佐用でJR姫新線からの乗り換えが一人あった。乗ってきたのは折り返し津山行きになった。あの電車に乗るのに費用はかからなかったが、西に戻ることになる。金がないという不安と共にこのまま乗り続けるほか、手はなかった。
上郡での下車は、不安を杞憂に終わらせた。とはいえこの不安はその杞憂までは織り込んでおり、問題はこの後ということだった。
さらに状況を厳しくしたのが、スマホの充電だった。宍道で乾電池式の充電器を手に入れたが、夜も深まり弾が切れていた。すでに電池残量は赤。最悪の場合、スマホなしで夜の街に投げ込まれることを覚悟した。
上郡のホームの端は、なぜかシャボンの香りがした。近くにコインランドリーの類があるのかと思ったが、それを調べる余裕はなかった。
ここからは山陽線だが、京都に行くことは諦めた。宿の調べようがないからだ。この時間から受け入れがあるかどうか以前に、昨今の宿泊相場を考えると、京都で飛び込める宿を探すのは現実的ではないと考えたのだ。
電池は刻一刻と減り続ける。21時を過ぎ、空席の目立つボックス席に座ると、私は急いでノートを広げた。ここからの乗り換え経路をアナログに残した。それほど事態は逼迫していたのだ。
21:54 姫路→21:56 新快速 野洲行
22:58 大阪着
山陽線、そして姫路での新快速乗り換え後、何度か電池は落ちた。しかし、スマホを太ももと座席の間で温めて、何度か蘇生する。既にその命をほとんど散らしていた乾電池式充電器も、最後の1ワットまで使い切らんと何度もボタンを押す。
最後はスマホも見ない。23時。その瞬間、暫時呼吸ができれば構わない。私は大阪での2分間に、この日の宿を賭けたのだ。
大阪に着いたのは、22時59分ごろ、やや遅れての入線だった。エスカレーターを登ると、のぞみをかけて、スマホを開いた。東横イン、23時から始まるシンデレラタイムの始まりだった。
東横インは、23時から残室の売り尽くしセールがある。無駄なくアプリを開き、大阪の残室を探す。これが実らなければ……
鶴橋。目が留まった。これしかない。
価格的には次善だが、選り好みをしている時間はなかった。すぐに予約をし、窓の向こう、遠くのビルの上にいるぴちょんくんに目配せをした。彼はなぜか禍々しく、赤紫にかがやいていた。
深夜の大阪環状線は、宴も酣で名残を惜しむ人々が連なっていた。大阪に来るのは二か月ぶりで、普段とは違う人々の輪も、なんだか身近なものに感じた。

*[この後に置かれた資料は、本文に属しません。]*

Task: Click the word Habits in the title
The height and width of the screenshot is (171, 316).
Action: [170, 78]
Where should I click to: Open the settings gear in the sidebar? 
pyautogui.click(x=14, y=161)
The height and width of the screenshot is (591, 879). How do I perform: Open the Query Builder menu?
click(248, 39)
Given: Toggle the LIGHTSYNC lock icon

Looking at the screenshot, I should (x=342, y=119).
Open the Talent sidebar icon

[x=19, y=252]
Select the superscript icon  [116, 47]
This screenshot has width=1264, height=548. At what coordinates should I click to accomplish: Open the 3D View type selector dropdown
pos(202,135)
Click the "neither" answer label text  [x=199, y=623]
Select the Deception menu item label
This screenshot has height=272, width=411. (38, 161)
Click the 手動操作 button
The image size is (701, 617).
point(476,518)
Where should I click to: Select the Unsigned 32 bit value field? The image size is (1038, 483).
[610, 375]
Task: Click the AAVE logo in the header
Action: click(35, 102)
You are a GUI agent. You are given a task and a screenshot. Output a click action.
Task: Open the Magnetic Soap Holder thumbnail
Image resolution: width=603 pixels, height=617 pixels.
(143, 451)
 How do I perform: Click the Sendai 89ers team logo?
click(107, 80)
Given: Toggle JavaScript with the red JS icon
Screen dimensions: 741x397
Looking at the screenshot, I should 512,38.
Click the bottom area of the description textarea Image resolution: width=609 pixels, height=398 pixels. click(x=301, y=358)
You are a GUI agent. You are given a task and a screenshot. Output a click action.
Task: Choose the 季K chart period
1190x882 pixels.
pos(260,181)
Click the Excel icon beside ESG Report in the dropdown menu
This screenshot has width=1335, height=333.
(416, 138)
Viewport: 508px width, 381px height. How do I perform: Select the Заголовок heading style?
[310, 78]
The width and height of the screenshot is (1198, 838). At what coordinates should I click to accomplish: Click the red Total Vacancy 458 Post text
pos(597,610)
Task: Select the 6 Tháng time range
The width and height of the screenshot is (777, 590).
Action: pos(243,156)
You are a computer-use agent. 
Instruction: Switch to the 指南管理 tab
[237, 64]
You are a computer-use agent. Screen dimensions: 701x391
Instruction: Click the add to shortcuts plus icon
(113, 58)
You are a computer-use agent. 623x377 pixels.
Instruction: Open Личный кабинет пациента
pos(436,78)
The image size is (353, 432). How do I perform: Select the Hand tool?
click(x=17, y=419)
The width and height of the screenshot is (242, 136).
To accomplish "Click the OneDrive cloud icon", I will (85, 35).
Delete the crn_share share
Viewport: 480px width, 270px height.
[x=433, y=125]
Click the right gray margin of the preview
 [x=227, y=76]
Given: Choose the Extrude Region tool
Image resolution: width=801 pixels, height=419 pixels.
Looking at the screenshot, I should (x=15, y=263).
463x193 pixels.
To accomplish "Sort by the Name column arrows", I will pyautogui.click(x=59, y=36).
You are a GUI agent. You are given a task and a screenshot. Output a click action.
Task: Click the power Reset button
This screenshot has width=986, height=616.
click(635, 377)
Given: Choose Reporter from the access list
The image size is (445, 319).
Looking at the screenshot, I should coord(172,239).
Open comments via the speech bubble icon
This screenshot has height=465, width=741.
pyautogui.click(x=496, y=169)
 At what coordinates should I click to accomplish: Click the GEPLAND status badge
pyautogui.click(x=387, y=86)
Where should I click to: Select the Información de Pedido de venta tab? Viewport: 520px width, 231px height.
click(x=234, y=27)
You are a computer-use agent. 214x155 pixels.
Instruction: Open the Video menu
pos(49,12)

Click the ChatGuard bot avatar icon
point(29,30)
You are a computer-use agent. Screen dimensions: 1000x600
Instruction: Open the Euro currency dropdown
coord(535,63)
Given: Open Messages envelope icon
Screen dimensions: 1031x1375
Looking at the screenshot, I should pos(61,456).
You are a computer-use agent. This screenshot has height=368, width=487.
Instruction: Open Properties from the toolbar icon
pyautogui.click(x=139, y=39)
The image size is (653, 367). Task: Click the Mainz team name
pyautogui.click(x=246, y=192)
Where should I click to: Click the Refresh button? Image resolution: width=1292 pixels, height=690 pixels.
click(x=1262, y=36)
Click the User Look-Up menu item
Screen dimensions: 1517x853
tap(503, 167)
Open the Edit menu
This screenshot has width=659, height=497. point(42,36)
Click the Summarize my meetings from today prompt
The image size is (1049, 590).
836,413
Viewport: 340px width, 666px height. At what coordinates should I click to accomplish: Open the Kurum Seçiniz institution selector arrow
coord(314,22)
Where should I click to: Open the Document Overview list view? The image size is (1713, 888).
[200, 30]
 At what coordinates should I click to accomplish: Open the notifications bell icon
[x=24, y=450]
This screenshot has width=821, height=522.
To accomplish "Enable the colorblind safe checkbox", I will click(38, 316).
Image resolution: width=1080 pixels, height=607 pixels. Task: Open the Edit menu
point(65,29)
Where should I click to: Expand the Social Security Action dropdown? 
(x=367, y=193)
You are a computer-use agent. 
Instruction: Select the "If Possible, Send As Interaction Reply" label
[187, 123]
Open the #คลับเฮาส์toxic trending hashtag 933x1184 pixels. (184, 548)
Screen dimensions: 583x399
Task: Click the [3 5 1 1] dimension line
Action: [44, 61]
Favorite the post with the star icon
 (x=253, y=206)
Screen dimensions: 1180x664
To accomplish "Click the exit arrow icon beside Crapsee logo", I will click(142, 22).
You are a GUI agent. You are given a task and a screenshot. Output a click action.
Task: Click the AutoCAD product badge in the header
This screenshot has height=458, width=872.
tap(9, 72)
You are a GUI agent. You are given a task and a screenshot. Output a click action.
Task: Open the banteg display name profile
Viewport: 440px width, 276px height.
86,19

鶴橋駅で下車し、通りから向こうを窺うと、東横インは思いのほか近くにあった。反対を見ると、交差点の向こうに松屋があった。ありがたい。値上げしたとはいえ、金欠の財布と見栄を張ったクレジットカードには優しい食事だった。体に対してどうかということは、何年か前から考えないようにしていた。
深夜、大阪の六畳半。夢は見られるだろうか。